START DATA LISTING

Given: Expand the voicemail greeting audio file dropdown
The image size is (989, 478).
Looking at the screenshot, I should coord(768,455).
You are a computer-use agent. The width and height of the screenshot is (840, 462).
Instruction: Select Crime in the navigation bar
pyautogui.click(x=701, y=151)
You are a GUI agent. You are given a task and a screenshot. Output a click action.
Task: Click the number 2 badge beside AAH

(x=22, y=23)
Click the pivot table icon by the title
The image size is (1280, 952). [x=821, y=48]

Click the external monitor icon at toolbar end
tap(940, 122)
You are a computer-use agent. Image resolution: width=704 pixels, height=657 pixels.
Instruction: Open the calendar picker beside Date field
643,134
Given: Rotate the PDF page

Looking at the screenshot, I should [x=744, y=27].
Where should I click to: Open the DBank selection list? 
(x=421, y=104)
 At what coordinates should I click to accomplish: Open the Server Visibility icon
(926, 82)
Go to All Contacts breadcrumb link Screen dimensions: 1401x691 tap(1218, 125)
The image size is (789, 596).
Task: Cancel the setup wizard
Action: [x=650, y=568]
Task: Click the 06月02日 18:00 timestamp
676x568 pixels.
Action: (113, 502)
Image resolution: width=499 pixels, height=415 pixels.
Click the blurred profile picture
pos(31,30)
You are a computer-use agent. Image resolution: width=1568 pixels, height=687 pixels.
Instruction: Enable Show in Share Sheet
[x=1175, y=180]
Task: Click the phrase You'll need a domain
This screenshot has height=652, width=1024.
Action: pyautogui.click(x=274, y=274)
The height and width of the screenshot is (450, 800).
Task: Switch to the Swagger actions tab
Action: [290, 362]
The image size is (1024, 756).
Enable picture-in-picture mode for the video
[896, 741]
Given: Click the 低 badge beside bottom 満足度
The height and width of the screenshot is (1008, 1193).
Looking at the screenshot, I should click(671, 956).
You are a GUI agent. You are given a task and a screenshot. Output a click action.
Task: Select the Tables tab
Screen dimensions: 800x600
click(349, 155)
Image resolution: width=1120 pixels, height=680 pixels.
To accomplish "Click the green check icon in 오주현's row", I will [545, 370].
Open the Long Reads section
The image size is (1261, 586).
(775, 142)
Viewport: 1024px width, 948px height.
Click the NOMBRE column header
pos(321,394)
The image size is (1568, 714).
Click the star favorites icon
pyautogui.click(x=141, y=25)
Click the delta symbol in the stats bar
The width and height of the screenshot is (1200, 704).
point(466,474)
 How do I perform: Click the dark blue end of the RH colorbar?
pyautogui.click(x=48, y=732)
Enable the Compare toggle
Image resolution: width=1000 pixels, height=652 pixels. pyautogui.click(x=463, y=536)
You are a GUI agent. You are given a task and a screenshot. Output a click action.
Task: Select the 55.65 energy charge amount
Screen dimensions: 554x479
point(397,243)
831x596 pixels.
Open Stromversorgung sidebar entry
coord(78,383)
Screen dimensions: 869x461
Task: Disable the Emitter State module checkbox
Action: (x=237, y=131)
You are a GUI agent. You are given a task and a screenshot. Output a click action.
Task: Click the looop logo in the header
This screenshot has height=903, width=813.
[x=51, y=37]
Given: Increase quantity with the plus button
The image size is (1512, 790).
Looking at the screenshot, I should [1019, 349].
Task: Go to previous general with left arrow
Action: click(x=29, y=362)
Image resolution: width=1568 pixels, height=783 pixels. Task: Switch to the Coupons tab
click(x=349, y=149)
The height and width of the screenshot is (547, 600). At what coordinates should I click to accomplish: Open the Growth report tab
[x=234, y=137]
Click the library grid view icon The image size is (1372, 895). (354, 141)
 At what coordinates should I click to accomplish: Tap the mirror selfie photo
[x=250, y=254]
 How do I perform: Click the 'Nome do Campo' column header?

END DATA LISTING

- **TASK TO COMPLETE**
A single number is the answer: how many lines of the entries above contain "computer"?

- **EXERCISE OUTPUT**
3